Ходил прогуляться по Эджбастону, скука уже гложет меня, — тщетно пытался отыскать в больших домах и виллах какие-либо признаки духа индивидуальности. Рождественская елка безусловно есть одна из самых печальных и пошлых выдумок человечества. Надо ли говорить, что у нас она великанского роста — стоит в замнем саду, подпирая согнутой верхушкой стеклянный потолок. Заглянул в синематограф и в течение получаса смотрел „Брачную лихорадку“. Вышел оттуда обуянным похотливой страстью к Розмари Чанс. Слава Богу, послезавтра приезжает Люси. Или я поцелую ее в эти каникулы, или подамся в монахи.
24 декабря 1923
Канун Рождества.

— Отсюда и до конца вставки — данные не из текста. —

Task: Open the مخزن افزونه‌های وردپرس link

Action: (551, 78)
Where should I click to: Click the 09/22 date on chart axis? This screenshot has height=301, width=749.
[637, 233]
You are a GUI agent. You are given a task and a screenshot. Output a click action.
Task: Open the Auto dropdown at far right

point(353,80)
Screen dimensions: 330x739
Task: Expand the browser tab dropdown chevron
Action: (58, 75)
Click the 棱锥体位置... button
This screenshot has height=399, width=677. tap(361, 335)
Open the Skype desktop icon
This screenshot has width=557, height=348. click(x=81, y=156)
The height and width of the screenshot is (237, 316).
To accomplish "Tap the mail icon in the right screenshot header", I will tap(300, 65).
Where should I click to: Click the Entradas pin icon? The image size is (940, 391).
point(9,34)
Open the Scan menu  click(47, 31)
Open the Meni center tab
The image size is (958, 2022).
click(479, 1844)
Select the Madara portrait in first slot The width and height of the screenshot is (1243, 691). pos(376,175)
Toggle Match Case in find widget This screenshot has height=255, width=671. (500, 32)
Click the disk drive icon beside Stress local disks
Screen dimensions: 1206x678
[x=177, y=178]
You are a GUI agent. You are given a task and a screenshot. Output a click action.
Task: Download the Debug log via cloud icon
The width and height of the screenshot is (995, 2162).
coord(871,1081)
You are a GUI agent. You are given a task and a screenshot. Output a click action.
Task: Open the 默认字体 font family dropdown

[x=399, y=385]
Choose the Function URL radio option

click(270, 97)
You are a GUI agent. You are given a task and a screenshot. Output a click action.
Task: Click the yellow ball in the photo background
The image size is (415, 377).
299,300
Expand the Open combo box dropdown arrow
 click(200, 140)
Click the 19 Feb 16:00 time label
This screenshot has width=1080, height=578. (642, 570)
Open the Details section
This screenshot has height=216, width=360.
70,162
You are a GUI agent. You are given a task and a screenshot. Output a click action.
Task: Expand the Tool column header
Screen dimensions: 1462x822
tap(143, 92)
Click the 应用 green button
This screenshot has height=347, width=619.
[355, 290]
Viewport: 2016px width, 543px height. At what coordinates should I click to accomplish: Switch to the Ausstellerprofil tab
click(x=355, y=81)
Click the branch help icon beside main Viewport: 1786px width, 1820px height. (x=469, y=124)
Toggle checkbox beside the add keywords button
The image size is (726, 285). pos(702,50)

Люси говорит, что собирается поступить в Эдинбургский университет, изучать археологию. Я спросил, разве существуют женщины-археологи? А она ответила, ну, одна, по крайней мере будет. Люси прекрасна — на мой, во всяком случае, взгляд — высокая, сильная, и выговор ее мне нравится[9]. Жалко, что волосы у нее теперь не длинные. Мама же, напротив, сказала, что короткая стрижка Люси кажется ей „très mignonne[10]“.
Написал Скабиусу и Липингу, предложив варианты испытаний. Заявил также, что в следующем триместре нам надлежит называть друг друга по именам, в особенности на людях. Подписался „Логан“, испытав при этом легкую дрожь революционного упоения: кто знает, к чему способны привести подобные проявления независимого духа? Уверен, оба согласятся. Мама только что просунула голову в дверь (не постучав), дабы напомнить мне, что к нам вот-вот сойдутся на ритуальный рождественский коктейль коллеги отца: скованные, неловкие управляющие и помощники управляющих, у которых имеется только одна тема для разговора, а именно, консервирование и сохранение мяса. Итак, долгий рождественский ад начинается. И опять-таки, спасибо Богу за Люси. Восхитительную, обожаемую, строптивую Люси.